- **WHAT IS REQUIRED**
Reprint the listing. Every line must match the original exactly.

- **EXTRACTED INFORMATION**
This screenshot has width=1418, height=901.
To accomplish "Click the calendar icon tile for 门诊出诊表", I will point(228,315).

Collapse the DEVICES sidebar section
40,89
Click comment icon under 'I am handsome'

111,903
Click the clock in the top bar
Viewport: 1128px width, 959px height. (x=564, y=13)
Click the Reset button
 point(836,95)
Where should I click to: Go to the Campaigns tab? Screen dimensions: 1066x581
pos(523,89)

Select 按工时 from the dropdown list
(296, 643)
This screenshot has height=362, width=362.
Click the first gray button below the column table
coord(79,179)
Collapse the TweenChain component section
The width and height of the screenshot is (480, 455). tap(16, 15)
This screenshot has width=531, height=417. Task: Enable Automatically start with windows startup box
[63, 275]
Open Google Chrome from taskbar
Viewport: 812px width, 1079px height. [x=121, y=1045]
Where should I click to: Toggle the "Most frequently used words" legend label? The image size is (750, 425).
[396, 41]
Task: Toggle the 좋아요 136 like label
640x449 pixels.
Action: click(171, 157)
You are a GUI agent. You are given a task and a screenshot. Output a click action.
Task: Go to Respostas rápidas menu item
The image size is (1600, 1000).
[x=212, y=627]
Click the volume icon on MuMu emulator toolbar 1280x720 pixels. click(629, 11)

- **ANSWER SPACE**
This screenshot has width=1418, height=901.
To accomplish "Click the calendar icon tile for 门诊出诊表", I will point(228,315).

Collapse the DEVICES sidebar section
40,89
Click comment icon under 'I am handsome'

111,903
Click the clock in the top bar
Viewport: 1128px width, 959px height. (x=564, y=13)
Click the Reset button
 point(836,95)
Where should I click to: Go to the Campaigns tab? Screen dimensions: 1066x581
pos(523,89)

Select 按工时 from the dropdown list
(296, 643)
This screenshot has height=362, width=362.
Click the first gray button below the column table
coord(79,179)
Collapse the TweenChain component section
The width and height of the screenshot is (480, 455). tap(16, 15)
This screenshot has width=531, height=417. Task: Enable Automatically start with windows startup box
[63, 275]
Open Google Chrome from taskbar
Viewport: 812px width, 1079px height. [x=121, y=1045]
Where should I click to: Toggle the "Most frequently used words" legend label? The image size is (750, 425).
[396, 41]
Task: Toggle the 좋아요 136 like label
640x449 pixels.
Action: click(171, 157)
You are a GUI agent. You are given a task and a screenshot. Output a click action.
Task: Go to Respostas rápidas menu item
The image size is (1600, 1000).
[x=212, y=627]
Click the volume icon on MuMu emulator toolbar 1280x720 pixels. click(629, 11)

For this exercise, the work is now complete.